Your task
Only one stretch of the data below should be repeated: the lines from the line containing "Mp40 (171, 1754)" through the line containing "Kalender (191, 1737)", inclusive, exactly as they are.

Material shown
※ ※ ※
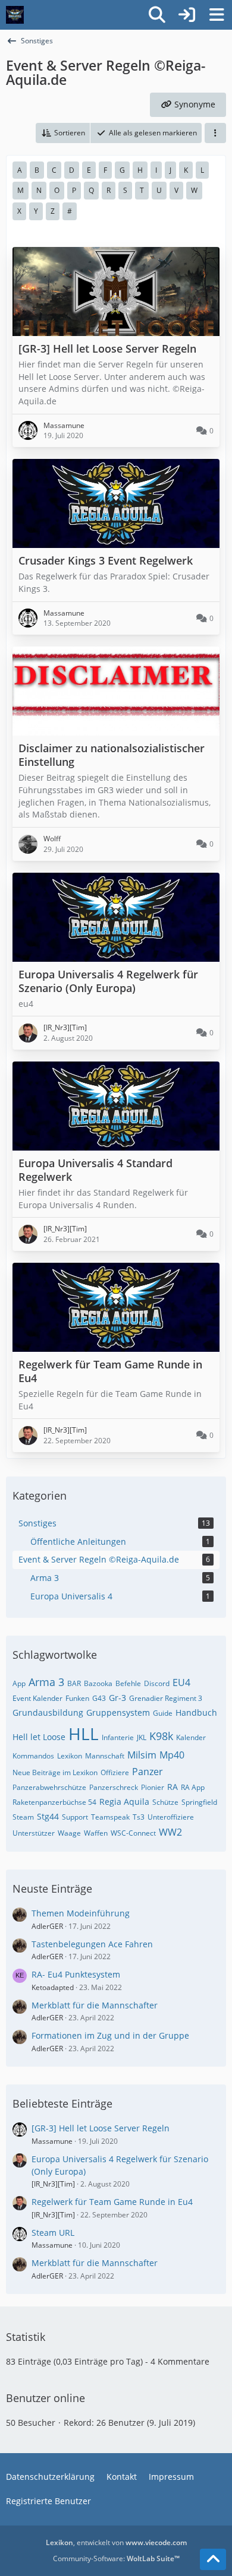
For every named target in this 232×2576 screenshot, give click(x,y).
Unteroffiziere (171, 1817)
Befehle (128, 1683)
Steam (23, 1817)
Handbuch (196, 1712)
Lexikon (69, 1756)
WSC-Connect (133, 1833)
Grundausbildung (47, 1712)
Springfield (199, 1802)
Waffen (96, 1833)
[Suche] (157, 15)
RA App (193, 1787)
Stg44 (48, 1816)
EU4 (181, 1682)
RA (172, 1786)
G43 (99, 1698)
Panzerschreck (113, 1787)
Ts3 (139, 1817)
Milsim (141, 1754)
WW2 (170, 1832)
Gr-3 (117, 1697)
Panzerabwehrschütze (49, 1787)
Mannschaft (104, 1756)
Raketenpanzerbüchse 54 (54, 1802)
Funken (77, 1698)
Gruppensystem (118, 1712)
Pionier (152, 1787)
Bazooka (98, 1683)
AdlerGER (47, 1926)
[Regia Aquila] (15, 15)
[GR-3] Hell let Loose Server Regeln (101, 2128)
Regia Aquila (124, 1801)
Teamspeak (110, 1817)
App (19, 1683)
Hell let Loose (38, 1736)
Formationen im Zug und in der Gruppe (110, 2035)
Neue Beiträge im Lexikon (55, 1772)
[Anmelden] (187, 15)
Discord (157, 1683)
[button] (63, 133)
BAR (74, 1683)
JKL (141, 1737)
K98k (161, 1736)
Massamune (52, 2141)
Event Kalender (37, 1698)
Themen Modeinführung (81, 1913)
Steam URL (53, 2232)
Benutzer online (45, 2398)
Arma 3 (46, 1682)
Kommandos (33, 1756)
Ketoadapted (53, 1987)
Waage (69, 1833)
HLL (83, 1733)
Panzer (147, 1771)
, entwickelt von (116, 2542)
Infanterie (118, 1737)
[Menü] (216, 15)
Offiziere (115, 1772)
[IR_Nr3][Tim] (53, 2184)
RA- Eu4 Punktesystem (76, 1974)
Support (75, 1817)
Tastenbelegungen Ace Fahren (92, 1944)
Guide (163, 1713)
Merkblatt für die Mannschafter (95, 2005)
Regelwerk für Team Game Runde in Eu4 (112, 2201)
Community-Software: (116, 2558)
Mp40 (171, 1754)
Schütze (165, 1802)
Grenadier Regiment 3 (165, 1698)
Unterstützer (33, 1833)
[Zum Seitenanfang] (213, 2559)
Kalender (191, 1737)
※ ※ ※
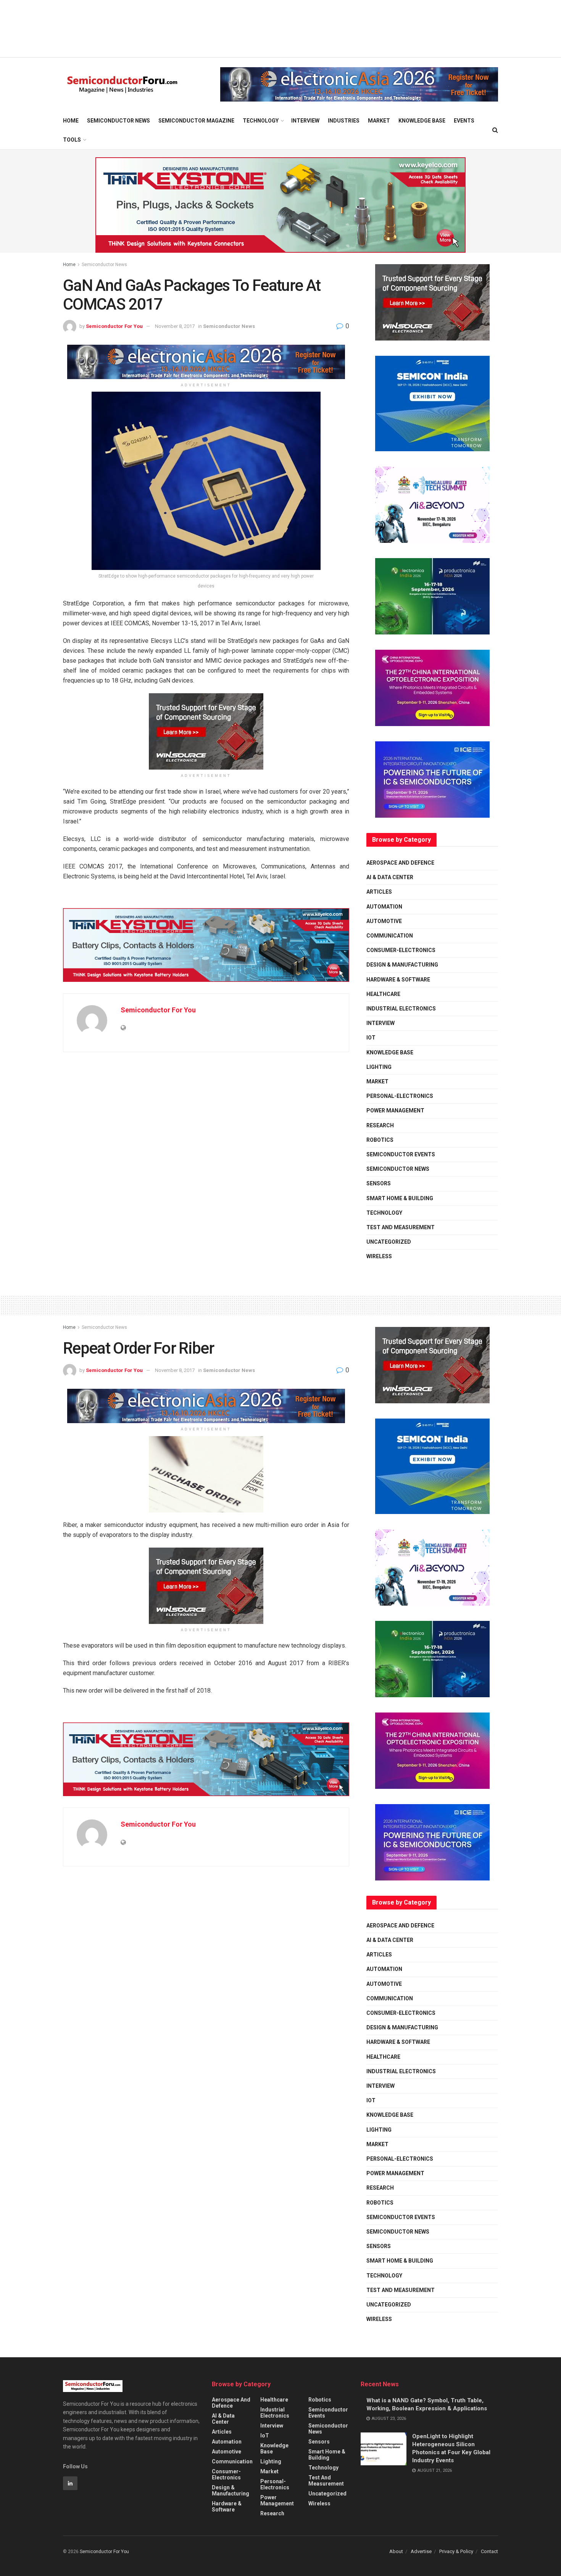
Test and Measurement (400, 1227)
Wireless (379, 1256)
※ ※ ※
Result
Mp40 (171, 1754)
Schütze (165, 1802)
Grenadier Regiment 3 (165, 1698)
Unterstützer (33, 1833)
[Zum Seitenanfang] (213, 2559)
Kalender (191, 1737)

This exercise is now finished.